I had new cuttings ready to go with roots as well as buds, and popped one in a pot with miracle grow soil. Hoping to see different results with the new cutting since I left the buds on. I also took a 6 week old cutting from the ground in my yard, and again, so signs of roots. So I will replace the original 10 cuttings, that were rooted, (but I removed the buds) and will keep the buds on this time.
Hoping your way gives better results. The area in the yard that I put the cuttings is well prepped soil, as I had gardens in those areas. I water everyday, a good deep watering, to keep them wet.
If I am missing anything, please let me know. Should I add fertilizer? I read they don't need it, as they make their own. Am I reading too much?
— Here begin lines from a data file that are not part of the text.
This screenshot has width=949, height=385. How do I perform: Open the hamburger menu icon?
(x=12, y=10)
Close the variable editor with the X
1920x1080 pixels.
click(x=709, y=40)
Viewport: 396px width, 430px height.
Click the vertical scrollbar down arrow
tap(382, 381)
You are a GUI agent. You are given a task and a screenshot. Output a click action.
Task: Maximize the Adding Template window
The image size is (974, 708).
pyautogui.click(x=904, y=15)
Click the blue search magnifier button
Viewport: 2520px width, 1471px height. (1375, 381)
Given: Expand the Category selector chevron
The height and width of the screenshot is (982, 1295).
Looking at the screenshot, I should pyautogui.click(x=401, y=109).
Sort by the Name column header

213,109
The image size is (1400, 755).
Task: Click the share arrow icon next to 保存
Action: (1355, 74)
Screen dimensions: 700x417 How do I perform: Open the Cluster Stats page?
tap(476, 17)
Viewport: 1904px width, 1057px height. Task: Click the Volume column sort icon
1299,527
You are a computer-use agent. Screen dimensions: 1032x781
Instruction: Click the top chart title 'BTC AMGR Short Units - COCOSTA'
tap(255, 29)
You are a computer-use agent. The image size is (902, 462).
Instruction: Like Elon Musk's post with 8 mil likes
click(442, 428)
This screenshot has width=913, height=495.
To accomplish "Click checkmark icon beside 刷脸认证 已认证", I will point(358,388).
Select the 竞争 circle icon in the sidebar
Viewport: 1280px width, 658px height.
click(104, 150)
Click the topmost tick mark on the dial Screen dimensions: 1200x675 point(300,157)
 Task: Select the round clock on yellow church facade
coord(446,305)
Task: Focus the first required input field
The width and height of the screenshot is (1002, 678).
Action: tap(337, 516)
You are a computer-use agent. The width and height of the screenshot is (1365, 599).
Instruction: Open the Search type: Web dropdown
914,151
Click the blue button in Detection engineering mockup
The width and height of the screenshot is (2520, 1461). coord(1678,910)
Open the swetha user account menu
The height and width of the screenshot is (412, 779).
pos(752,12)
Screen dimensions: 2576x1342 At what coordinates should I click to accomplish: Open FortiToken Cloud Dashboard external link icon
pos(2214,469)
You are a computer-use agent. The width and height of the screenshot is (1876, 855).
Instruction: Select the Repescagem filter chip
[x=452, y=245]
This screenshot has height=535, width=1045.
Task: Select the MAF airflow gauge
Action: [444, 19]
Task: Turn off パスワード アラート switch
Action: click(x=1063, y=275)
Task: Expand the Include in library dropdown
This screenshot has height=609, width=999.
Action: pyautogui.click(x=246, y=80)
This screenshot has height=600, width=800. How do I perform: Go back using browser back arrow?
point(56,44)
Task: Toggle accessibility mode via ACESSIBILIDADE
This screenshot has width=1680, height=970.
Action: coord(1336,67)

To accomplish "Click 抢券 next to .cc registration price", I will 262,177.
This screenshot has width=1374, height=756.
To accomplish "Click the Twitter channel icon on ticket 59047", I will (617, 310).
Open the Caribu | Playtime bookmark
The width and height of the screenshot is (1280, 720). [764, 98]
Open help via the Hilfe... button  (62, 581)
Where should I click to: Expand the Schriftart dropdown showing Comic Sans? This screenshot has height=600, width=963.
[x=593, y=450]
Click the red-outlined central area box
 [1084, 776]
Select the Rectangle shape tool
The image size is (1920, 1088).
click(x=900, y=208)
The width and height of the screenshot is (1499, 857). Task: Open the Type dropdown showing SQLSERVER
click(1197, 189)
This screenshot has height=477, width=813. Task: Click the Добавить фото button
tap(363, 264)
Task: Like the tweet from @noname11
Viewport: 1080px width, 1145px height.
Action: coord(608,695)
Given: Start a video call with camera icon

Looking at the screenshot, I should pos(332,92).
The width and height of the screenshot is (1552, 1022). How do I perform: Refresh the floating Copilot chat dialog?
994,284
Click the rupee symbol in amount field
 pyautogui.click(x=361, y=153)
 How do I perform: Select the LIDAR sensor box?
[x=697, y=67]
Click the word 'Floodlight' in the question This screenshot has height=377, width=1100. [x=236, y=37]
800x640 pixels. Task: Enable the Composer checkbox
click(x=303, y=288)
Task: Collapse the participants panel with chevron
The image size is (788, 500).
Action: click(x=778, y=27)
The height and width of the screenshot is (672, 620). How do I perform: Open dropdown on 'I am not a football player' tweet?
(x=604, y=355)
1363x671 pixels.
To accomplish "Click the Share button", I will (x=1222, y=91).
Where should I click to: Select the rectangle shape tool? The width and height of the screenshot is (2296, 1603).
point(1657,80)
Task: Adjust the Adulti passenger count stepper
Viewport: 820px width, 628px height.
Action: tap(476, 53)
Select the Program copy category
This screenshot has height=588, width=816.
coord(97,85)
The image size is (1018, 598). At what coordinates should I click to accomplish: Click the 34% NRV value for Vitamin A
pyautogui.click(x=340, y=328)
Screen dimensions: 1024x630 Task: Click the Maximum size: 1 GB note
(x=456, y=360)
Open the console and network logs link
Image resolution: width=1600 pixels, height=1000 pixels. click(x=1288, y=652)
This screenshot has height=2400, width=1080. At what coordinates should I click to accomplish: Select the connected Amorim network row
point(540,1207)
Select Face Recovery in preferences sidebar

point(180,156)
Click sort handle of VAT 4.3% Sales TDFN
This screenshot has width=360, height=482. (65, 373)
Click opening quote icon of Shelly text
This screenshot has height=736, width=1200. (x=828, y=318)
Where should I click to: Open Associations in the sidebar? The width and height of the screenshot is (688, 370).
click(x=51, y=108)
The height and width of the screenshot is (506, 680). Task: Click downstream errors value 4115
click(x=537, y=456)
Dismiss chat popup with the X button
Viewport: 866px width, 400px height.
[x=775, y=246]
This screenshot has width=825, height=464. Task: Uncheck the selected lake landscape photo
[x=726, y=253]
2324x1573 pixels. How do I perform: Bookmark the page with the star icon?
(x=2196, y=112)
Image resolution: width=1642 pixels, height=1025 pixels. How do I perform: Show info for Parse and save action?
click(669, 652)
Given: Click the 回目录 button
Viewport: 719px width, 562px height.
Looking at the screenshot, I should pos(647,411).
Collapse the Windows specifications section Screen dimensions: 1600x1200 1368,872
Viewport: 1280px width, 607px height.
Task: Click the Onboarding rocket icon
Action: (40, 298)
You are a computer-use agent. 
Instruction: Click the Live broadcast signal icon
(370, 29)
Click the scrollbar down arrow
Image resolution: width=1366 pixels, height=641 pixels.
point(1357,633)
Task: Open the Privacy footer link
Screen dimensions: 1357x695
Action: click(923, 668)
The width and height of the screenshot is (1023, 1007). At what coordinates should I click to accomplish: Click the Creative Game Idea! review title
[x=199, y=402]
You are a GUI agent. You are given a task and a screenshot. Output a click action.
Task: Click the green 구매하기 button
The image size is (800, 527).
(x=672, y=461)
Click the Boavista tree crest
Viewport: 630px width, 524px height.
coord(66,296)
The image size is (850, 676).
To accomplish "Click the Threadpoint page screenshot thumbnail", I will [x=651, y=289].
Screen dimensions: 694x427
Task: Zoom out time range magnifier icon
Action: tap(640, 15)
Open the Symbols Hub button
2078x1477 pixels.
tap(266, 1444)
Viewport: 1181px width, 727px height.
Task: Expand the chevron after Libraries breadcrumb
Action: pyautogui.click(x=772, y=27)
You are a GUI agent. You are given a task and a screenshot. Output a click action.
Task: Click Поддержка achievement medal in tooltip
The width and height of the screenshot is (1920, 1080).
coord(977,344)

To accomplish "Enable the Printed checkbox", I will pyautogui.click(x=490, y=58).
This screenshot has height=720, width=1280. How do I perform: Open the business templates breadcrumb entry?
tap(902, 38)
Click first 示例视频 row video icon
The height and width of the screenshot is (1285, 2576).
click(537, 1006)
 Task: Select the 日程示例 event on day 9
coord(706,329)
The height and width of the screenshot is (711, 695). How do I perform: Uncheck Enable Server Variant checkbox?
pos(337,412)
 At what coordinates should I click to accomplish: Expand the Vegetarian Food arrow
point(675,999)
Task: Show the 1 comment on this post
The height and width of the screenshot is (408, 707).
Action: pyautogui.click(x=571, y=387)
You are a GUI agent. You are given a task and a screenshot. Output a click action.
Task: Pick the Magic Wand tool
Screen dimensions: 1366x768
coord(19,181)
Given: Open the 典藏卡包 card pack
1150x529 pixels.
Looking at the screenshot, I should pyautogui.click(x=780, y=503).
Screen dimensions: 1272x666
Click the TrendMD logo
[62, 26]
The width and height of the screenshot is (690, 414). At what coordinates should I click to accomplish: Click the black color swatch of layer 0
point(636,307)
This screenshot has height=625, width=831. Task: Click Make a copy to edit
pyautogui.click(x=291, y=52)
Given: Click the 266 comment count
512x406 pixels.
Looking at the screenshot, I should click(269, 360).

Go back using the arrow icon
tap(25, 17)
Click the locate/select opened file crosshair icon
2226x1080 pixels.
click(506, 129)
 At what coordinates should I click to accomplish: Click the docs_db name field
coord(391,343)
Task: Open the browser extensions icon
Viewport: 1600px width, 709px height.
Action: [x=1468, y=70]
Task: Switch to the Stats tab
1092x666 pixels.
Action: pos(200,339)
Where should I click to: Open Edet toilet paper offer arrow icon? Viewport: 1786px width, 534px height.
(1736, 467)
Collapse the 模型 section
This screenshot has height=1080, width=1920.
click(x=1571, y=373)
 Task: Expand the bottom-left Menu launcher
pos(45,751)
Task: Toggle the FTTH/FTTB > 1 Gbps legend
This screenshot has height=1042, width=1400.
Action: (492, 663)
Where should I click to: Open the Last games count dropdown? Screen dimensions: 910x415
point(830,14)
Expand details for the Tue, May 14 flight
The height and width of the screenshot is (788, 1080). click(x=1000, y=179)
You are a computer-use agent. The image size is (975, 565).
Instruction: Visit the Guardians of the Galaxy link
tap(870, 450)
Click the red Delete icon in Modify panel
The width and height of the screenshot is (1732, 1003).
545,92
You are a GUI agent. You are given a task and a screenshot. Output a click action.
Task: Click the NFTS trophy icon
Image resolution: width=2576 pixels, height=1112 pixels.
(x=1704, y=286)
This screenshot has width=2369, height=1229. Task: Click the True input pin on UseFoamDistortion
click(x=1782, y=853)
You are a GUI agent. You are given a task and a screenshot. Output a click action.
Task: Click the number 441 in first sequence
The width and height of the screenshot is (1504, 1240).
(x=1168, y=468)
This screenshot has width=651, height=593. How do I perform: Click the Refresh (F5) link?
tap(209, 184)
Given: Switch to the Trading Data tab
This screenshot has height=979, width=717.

LOL. I took the buds off the first batch because I read online that you want the cutting to use all its strength to establish a good rooting in the ground, so take the buds off so it concentrates solely on the roots. Well that didn't seem to work, as the roots never did establish itself anyway.
Any advice, words of wisdom? Am I the only person who managed to mess up a simple cutting? Seems you can't mess it up, but I did.
Just curious if leaving the buds on is what you did and you got results in doing so. Worse comes to worse, next spring I will just buy new willows, already potted and grown. I just wanted to try this one more time, your way.